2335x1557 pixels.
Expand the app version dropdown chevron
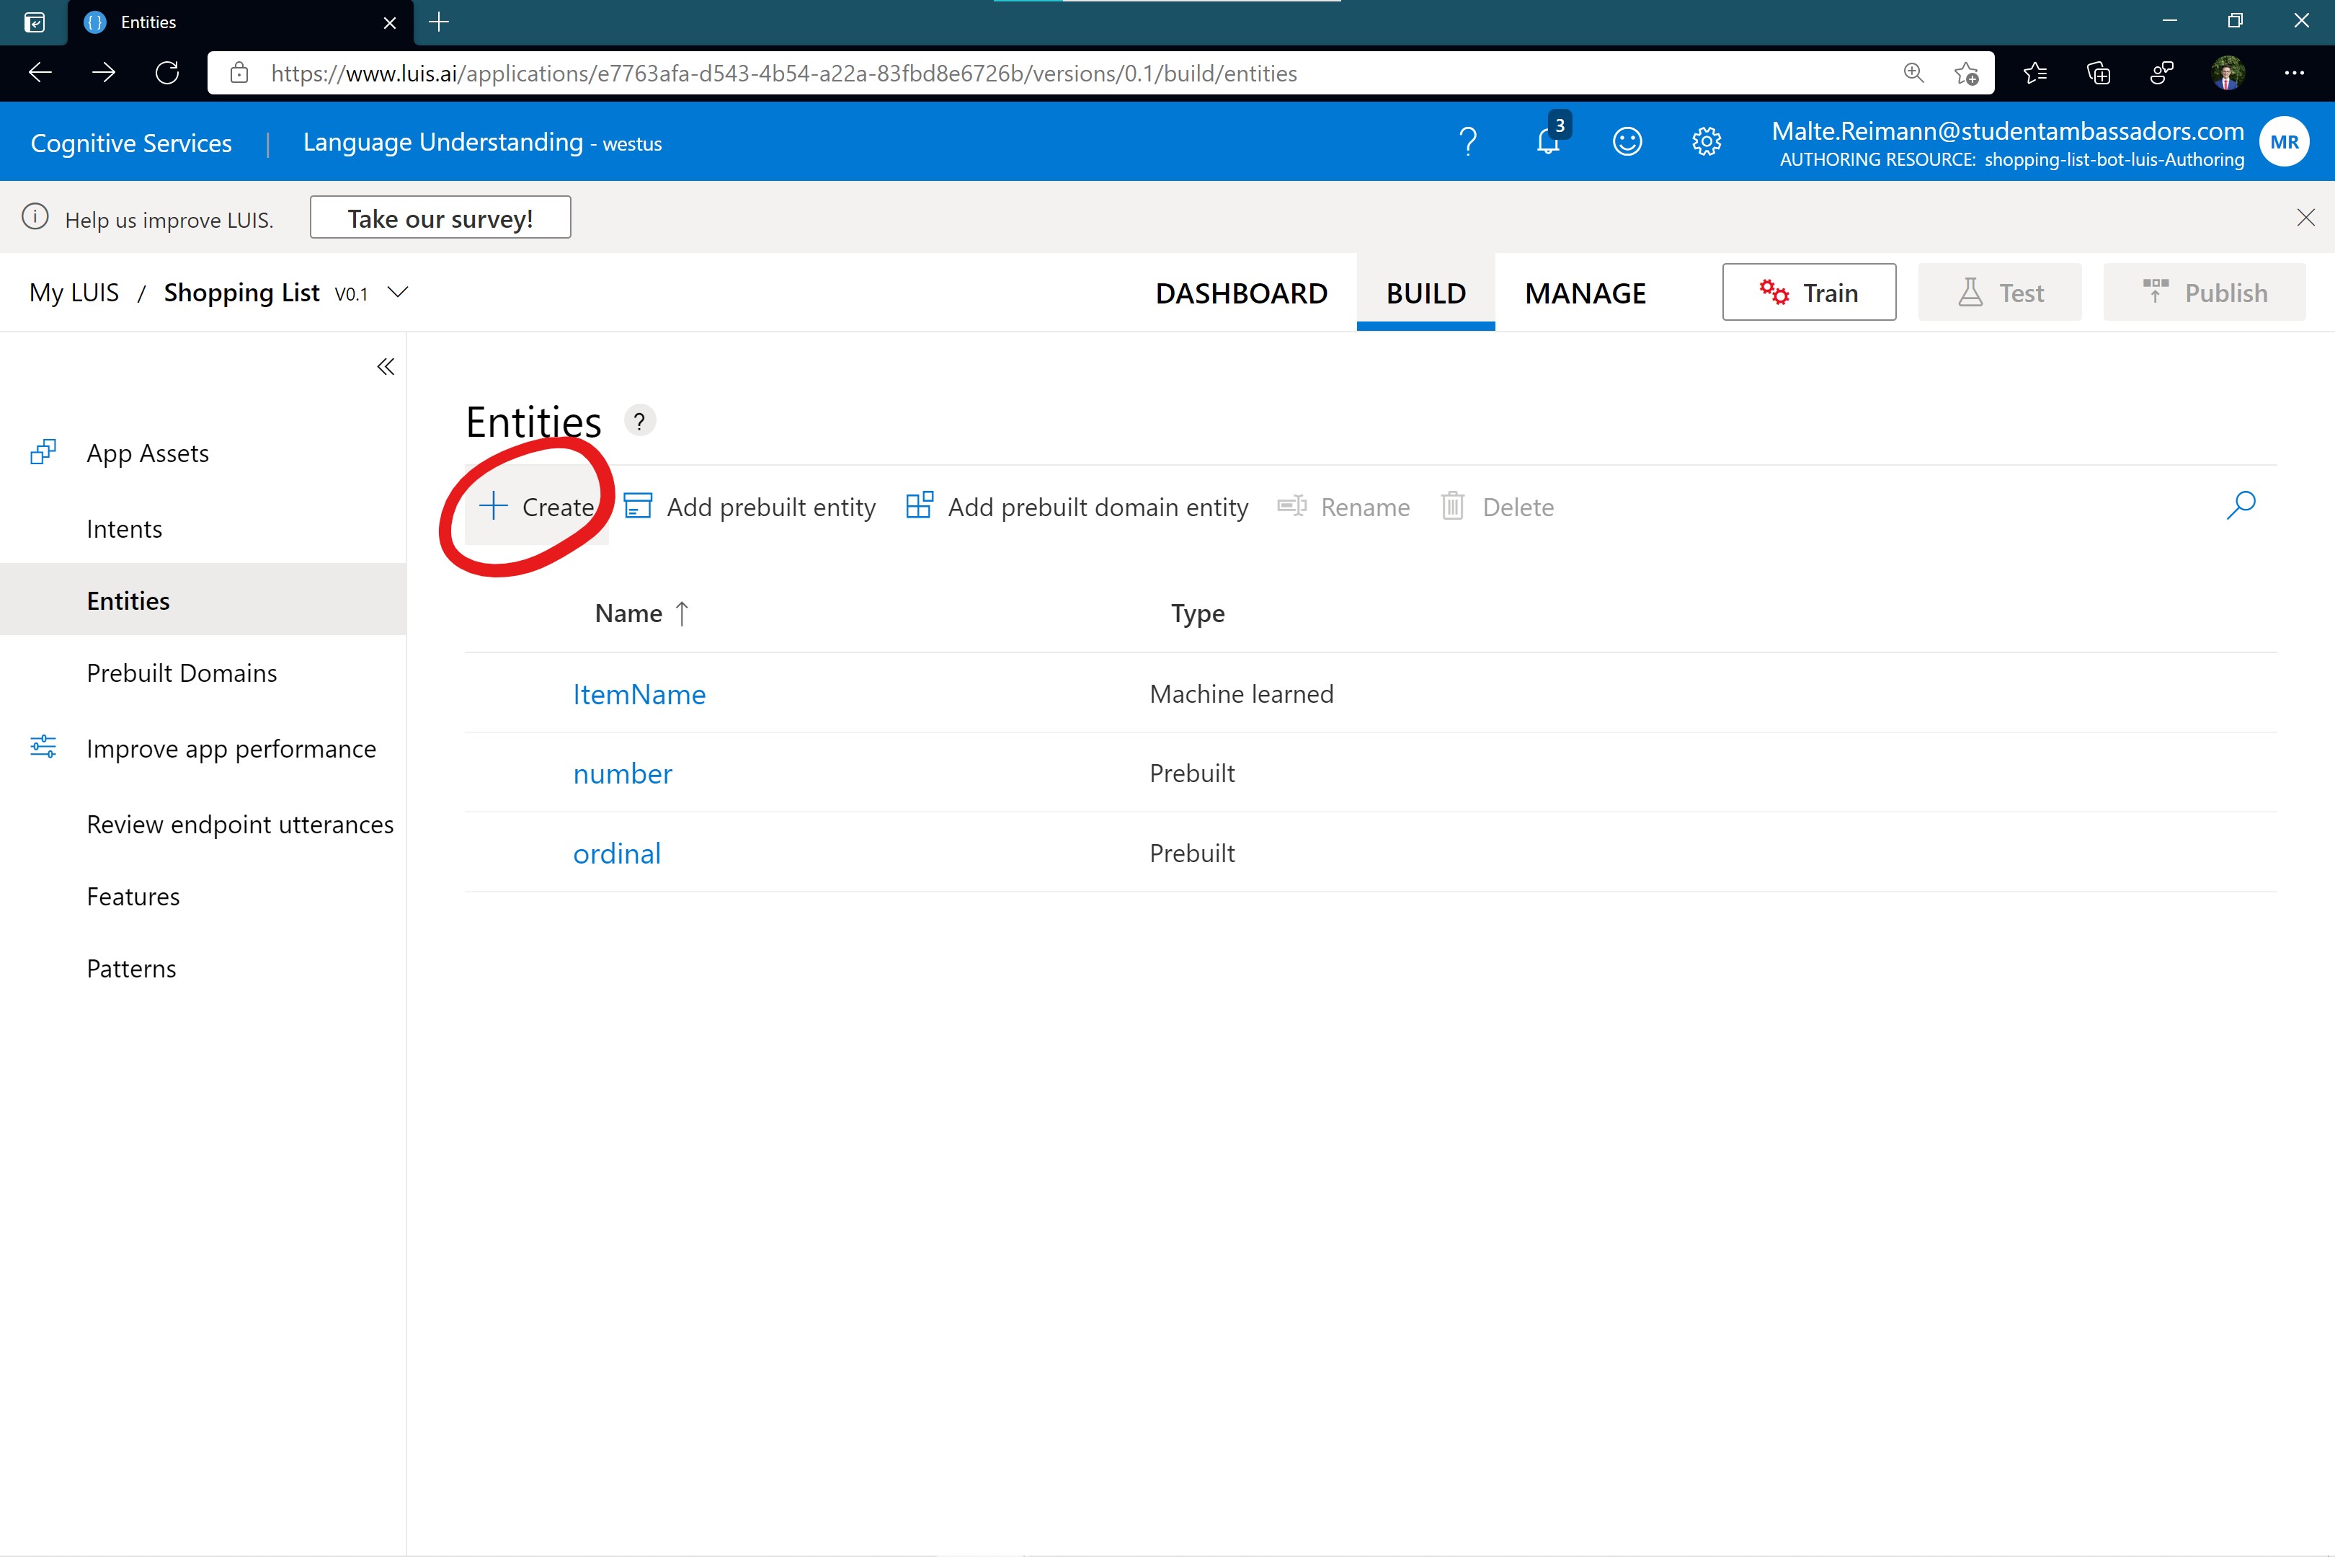(x=397, y=292)
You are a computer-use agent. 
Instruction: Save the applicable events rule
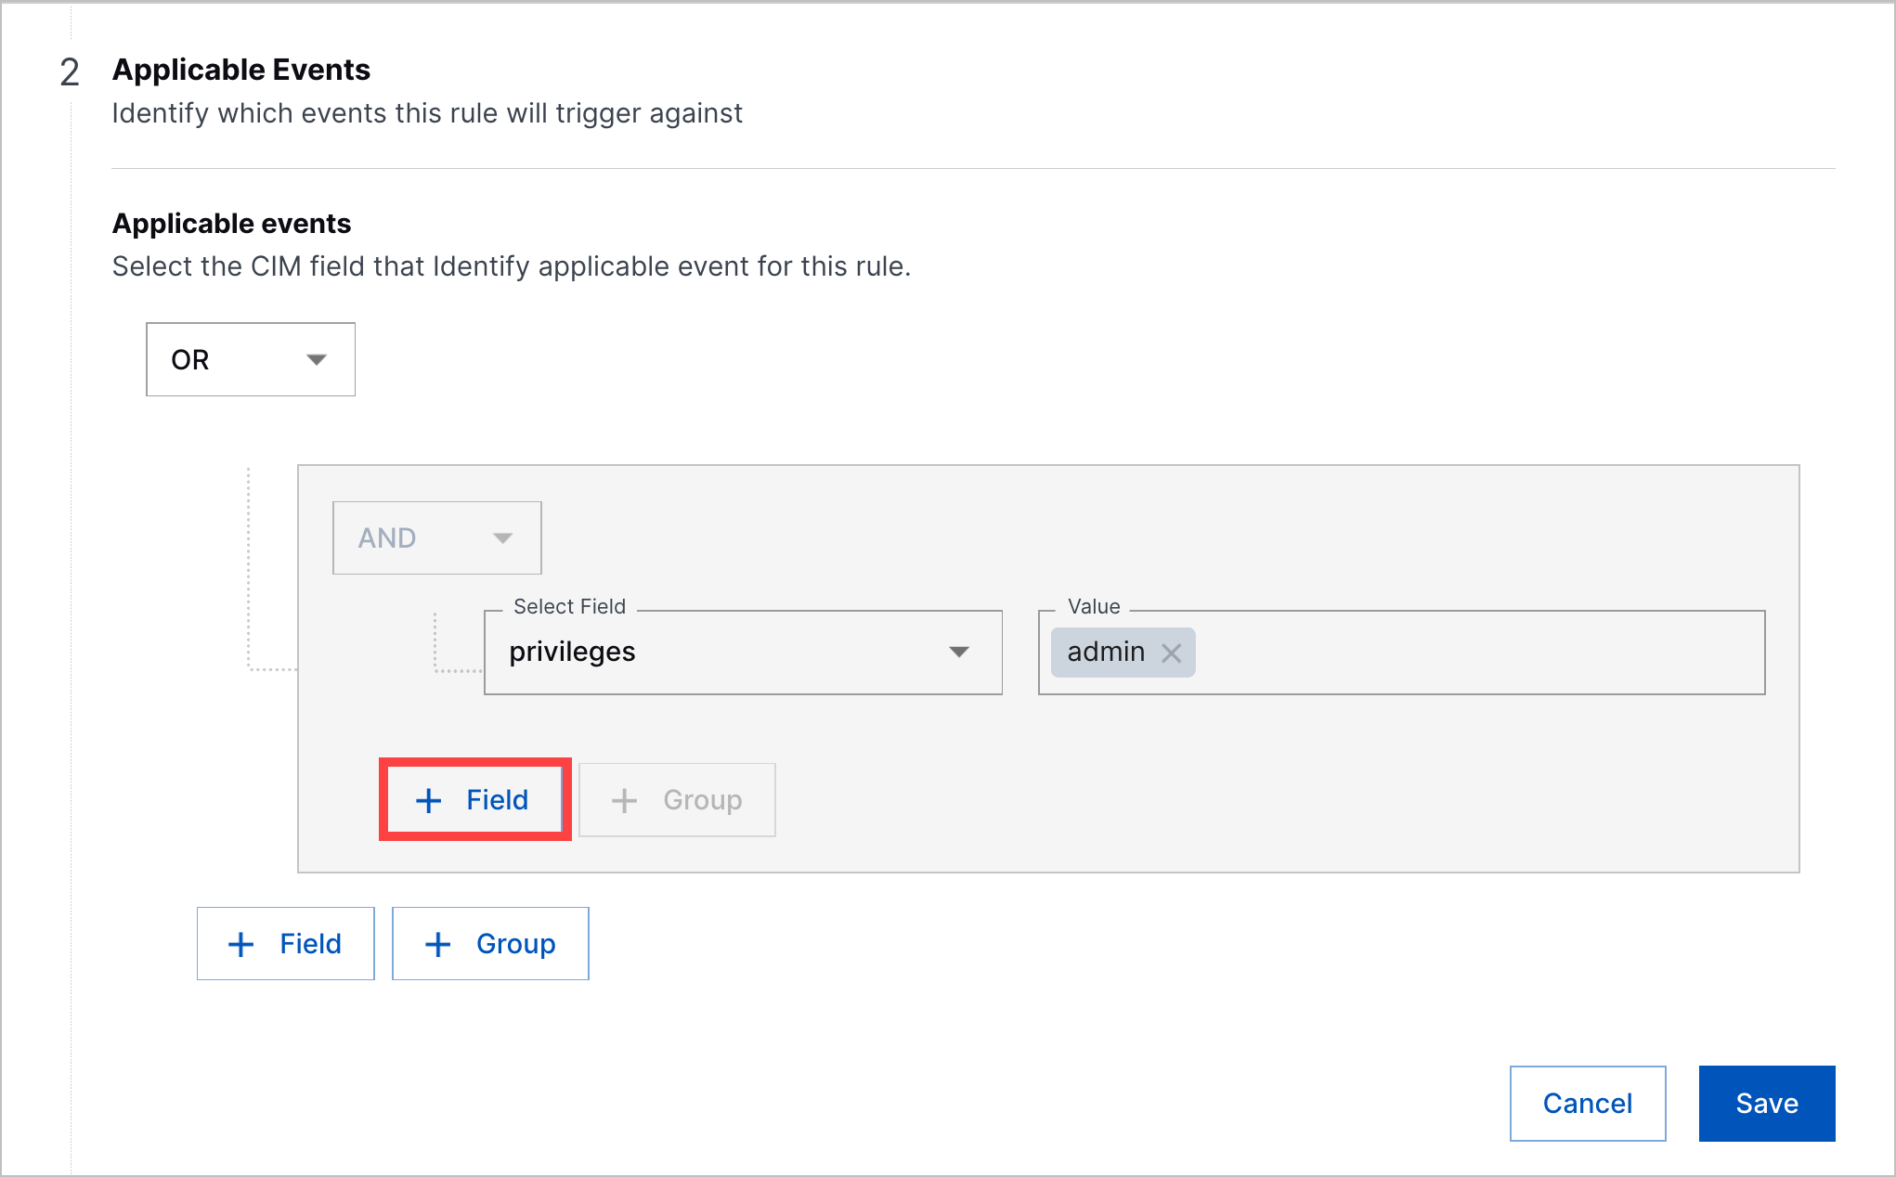click(1766, 1103)
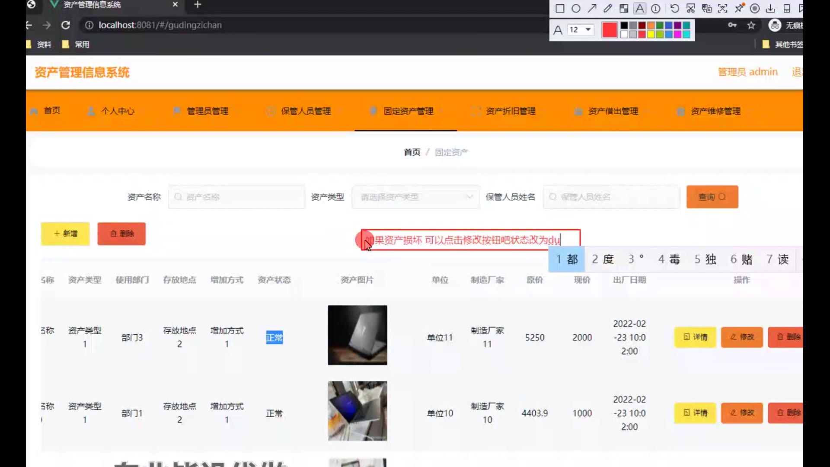Click the 查询 search button
Screen dimensions: 830x467
[712, 197]
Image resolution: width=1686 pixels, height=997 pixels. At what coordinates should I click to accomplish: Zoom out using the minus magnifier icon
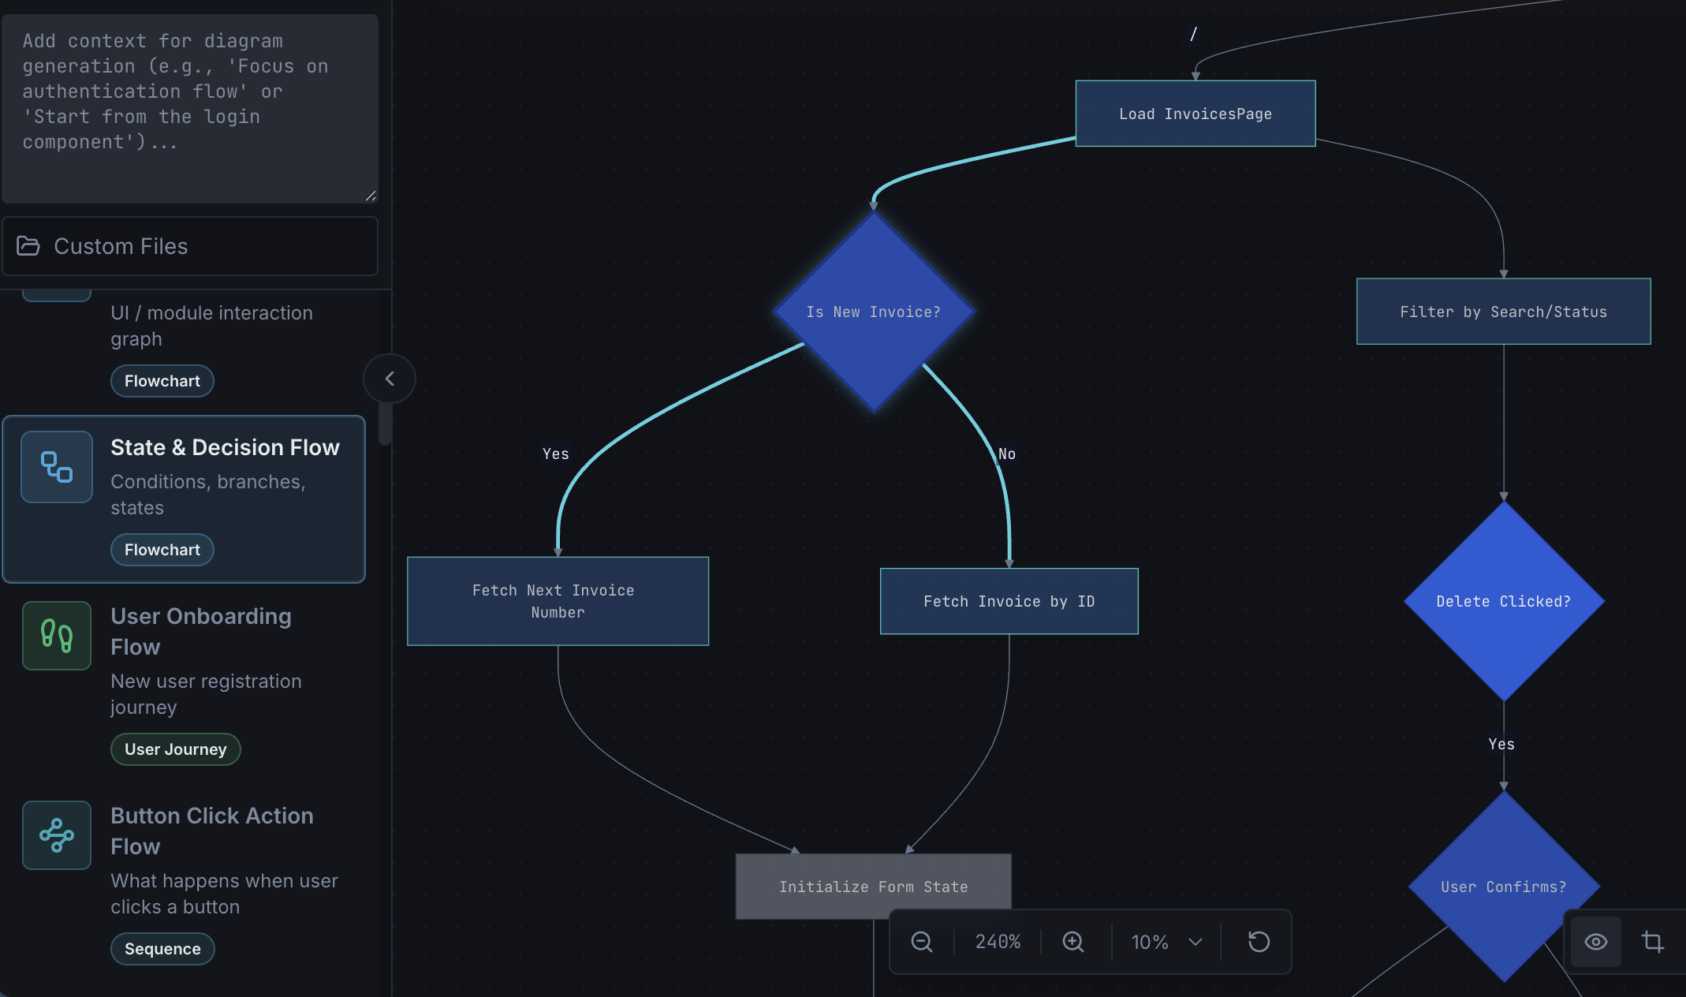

## DESCRIPTION OF THE TASK
Search each line of the data above for "pixels", and copy the lines where it occurs.

## RESPONSE TO THE TASK
2335x1557 pixels.
Image resolution: width=1686 pixels, height=997 pixels. At what coordinates should I click to accomplish: Zoom out using the minus magnifier icon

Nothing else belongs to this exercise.